Division of Acute Care Surgery, Department of Surgery, The University of Texas Health Science Center and the McGovern School of Medicine, Houston, Texas.
Center for Translational Injury Research, Houston, Texas.
Shock. 2019 Mar;51(3):273-283. doi: 10.1097/SHK.0000000000001160.
Thrombelastography (TEG) fibrinolysis shutdown after trauma is associated with increased mortality due to hypercoagulability-associated organ failure. However, a lack of mechanistic data has precluded the development of novel interventions to treat shutdown.

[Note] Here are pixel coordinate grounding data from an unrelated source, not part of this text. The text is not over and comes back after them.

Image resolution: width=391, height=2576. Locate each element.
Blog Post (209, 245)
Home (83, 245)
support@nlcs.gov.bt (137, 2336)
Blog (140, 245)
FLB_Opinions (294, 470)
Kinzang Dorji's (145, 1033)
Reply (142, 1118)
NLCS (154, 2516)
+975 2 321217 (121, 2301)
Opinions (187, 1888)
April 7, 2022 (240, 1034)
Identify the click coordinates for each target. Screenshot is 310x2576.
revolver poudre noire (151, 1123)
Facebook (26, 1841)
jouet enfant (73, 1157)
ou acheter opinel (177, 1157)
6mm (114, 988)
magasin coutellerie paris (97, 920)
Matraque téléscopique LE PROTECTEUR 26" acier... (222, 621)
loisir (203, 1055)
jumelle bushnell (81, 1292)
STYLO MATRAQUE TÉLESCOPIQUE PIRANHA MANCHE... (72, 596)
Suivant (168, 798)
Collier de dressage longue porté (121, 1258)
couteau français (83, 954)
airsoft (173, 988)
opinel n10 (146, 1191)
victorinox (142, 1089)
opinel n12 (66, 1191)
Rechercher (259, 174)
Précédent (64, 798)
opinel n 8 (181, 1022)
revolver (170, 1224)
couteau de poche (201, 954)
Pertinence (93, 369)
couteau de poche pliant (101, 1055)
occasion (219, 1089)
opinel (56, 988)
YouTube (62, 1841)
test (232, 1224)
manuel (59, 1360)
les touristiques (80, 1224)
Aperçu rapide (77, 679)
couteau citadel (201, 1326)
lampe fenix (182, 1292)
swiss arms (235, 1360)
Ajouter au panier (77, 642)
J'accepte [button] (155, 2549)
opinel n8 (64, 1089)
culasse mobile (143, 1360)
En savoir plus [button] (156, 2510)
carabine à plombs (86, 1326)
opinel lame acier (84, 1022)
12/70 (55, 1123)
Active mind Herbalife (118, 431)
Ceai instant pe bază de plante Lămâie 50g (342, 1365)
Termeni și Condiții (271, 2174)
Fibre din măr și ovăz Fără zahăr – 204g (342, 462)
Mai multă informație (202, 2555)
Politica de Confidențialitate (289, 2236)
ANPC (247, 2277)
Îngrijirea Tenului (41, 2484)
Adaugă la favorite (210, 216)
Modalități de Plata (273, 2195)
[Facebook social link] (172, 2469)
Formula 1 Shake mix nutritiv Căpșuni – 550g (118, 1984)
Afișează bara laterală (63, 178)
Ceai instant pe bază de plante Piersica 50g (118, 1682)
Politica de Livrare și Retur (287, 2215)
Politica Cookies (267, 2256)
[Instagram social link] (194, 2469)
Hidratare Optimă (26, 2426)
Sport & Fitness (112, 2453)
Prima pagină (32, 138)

To define the pathophysiology of TEG shutdown in severely injured, bleeding patients through secondary analysis of the PROPPR trial.
Fibrinolysis was characterized in PROPPR subjects using admission TEG lysis at 30 min (LY30) or plasmin-antiplasmin (PAP) levels. LY30 categories were low (<0.9%), moderate (0.9-2.9%), or high (≥ 3%). PAP was classified as low (<1,500 μg/L), moderate (1,500-20,000 μg/L), or high (>20,000 μg/L). Demographics, outcomes, admission TEG values, platelet count and function, standard coagulation tests, and coagulation proteins were compared.
Five hundred forty-seven patients had TEG data and 549 patients had PAP data available. Low LY30 was associated with reduced platelet count and aggregation, poorer TEG clot formation, prolonged clotting times, and reduced fibrinogen and alpha2 antiplasmin. Compared to moderate PAP, low PAP subjects had similar platelet parameters, TEG values, fibrinogen, and alpha2 antiplasmin, but reduced tPA, and elevated PAI-1. D-Dimer values increased as PAP increased, however patients with low LY30 had elevated D-Dimer compared with moderate LY30 patients. Most low LY30 deaths were due to TBI (45%) and hemorrhage (42%) versus one of each cause (TBI, hemorrhage, MOF) in low PAP patients.
Low TEG LY30 does not reflect shutdown of enzymatic fibrinolysis with hypercoagulability, but rather a coagulopathic state of moderate fibrinolysis with fibrinogen consumption and platelet dysfunction that is associated with poor outcomes.
创伤后血栓弹力图(TEG)纤维蛋白溶解关闭与高凝相关的器官衰竭导致死亡率增加有关。然而,由于缺乏机制数据,因此无法开发治疗关闭的新干预措施。
通过对 PROPPR 试验的二次分析,定义严重创伤和出血患者 TEG 关闭的病理生理学。
使用 PROPPR 受试者入院 TEG 溶解的 30 分钟 LY30 或纤溶酶-抗纤溶酶(PAP)水平来描述纤维蛋白溶解。LY30 类别为低(<0.9%)、中(0.9-2.9%)或高(≥3%)。PAP 分为低(<1500μg/L)、中(1500-20000μg/L)或高(>20000μg/L)。比较了人口统计学数据、结局、入院 TEG 值、血小板计数和功能、标准凝血试验和凝血蛋白。
547 例患者有 TEG 数据,549 例患者有 PAP 数据。低 LY30 与血小板计数和聚集减少、TEG 凝块形成较差、凝血时间延长以及纤维蛋白原和α2 抗纤溶酶减少有关。与中 PAP 相比,低 PAP 患者的血小板参数、TEG 值、纤维蛋白原和α2 抗纤溶酶相似,但 tPA 减少,PAI-1 升高。随着 PAP 的增加,D-二聚体值增加,然而,与中 LY30 患者相比,低 LY30 患者的 D-二聚体升高。大多数低 LY30 死亡是由于 TBI(45%)和出血(42%),而低 PAP 患者则是每种原因(TBI、出血、MOF)各一例。
低 TEG LY30 并不反映高凝状态下的酶性纤维蛋白溶解关闭,而是反映出伴有纤维蛋白原消耗和血小板功能障碍的中等纤维蛋白溶解的凝血病状态,与不良结局相关。